Aim of the exercise: Rewrite the listing below as a numbered list, skipping blank lines and leaving out the pictures.

(Dataset rows)
=====
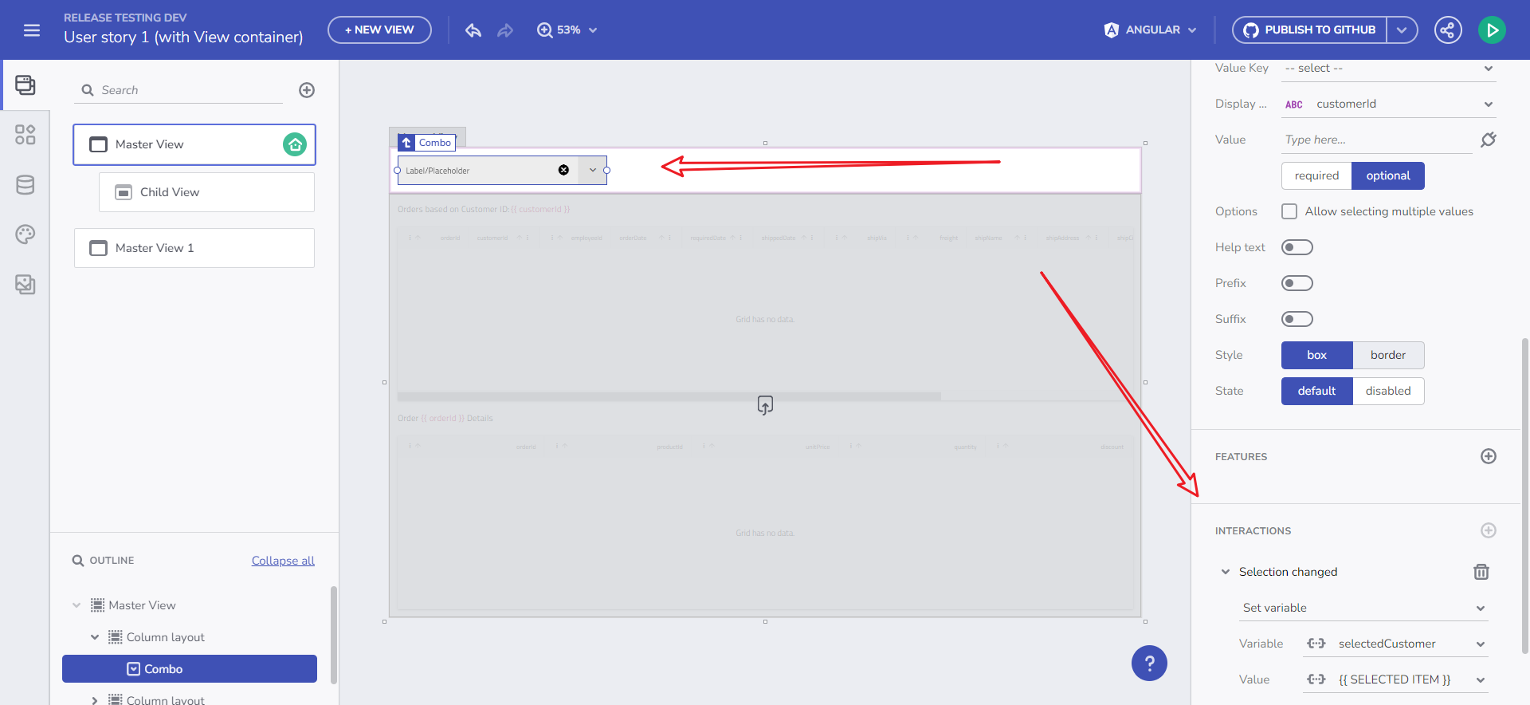1530x705 pixels.
Task: Add a new feature with plus icon
Action: click(1488, 456)
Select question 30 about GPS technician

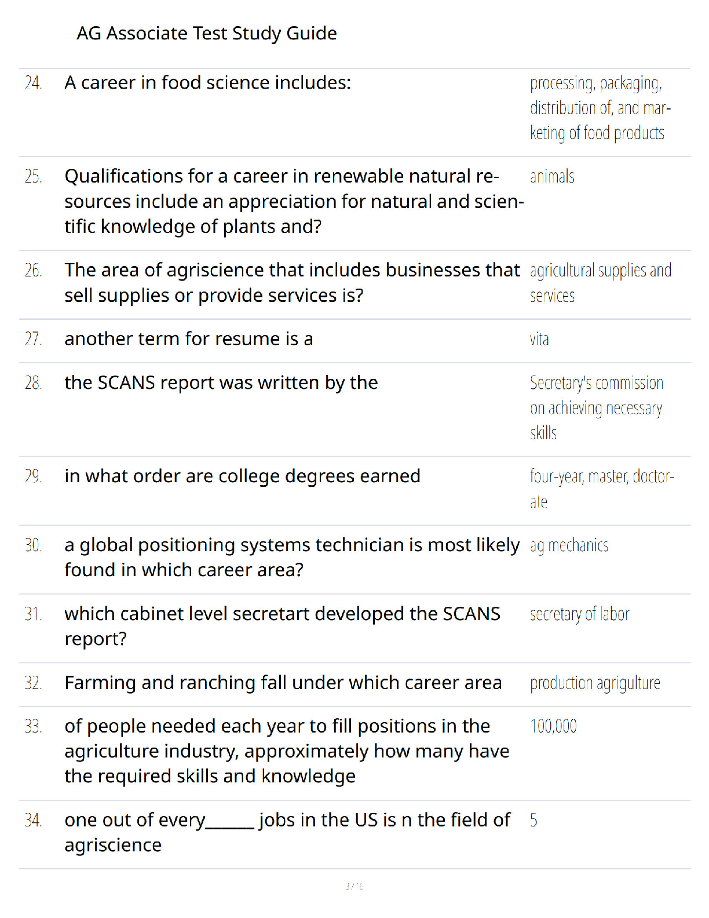[x=292, y=558]
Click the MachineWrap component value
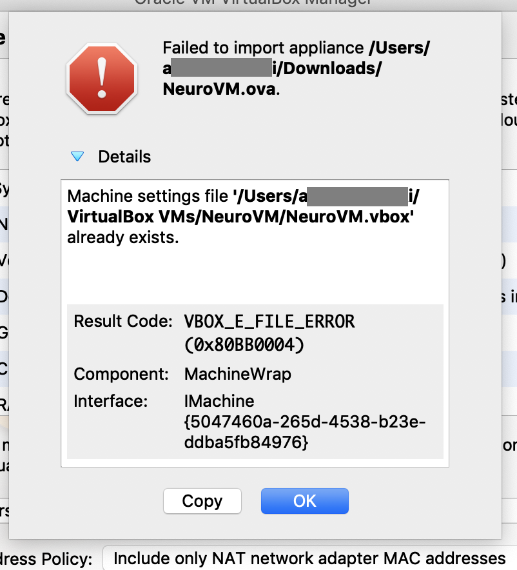This screenshot has height=570, width=517. (238, 374)
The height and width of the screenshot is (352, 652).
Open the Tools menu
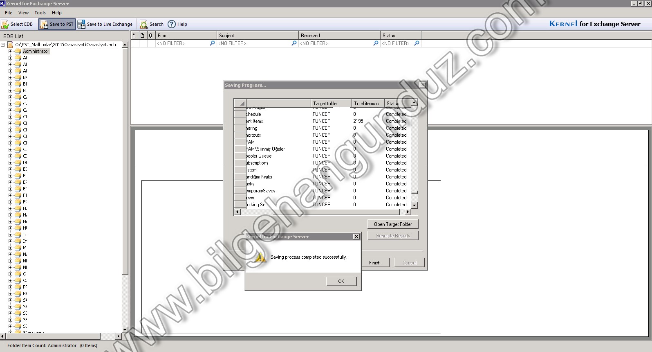pos(40,13)
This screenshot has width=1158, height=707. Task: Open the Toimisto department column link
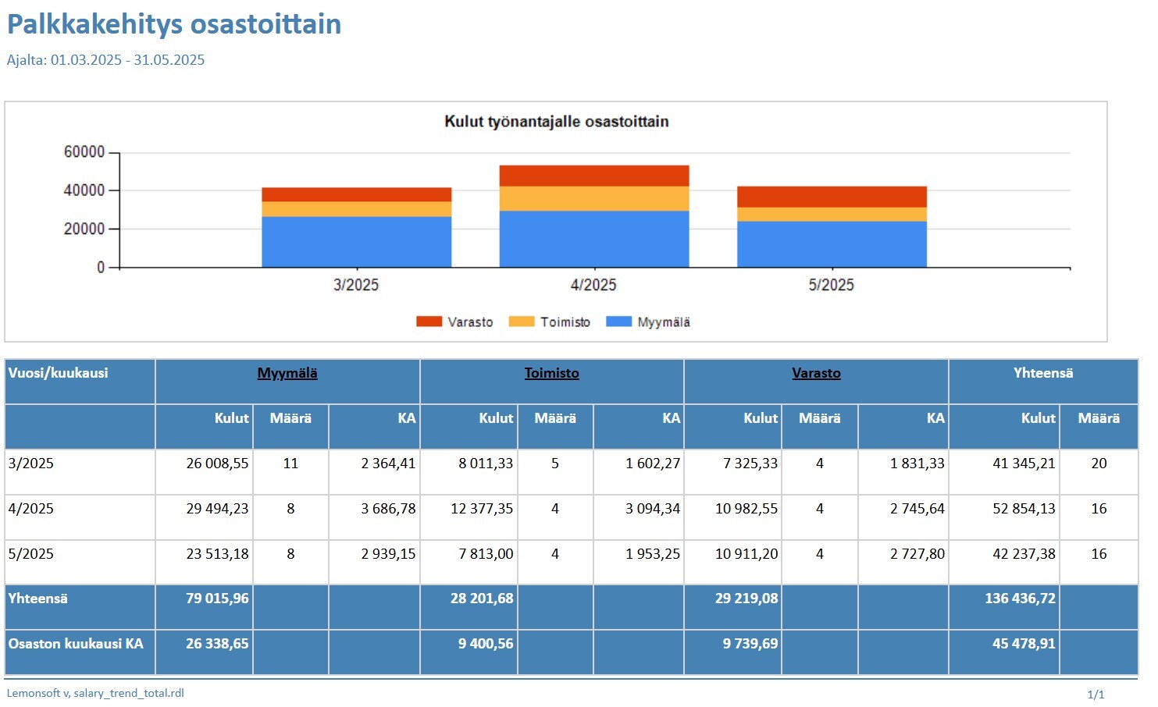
=====
Response to the task:
1. 1530x705 pixels.
2. Task: Add a new feature with plus icon
3. Action: click(1488, 456)
4. Select question 30 about GPS technician
5. [x=292, y=558]
6. Click the MachineWrap component value
7. This screenshot has height=570, width=517. (238, 374)
8. The height and width of the screenshot is (352, 652).
9. Open the Tools menu
10. pos(40,13)
11. This screenshot has width=1158, height=707. Task: Open the Toimisto department column link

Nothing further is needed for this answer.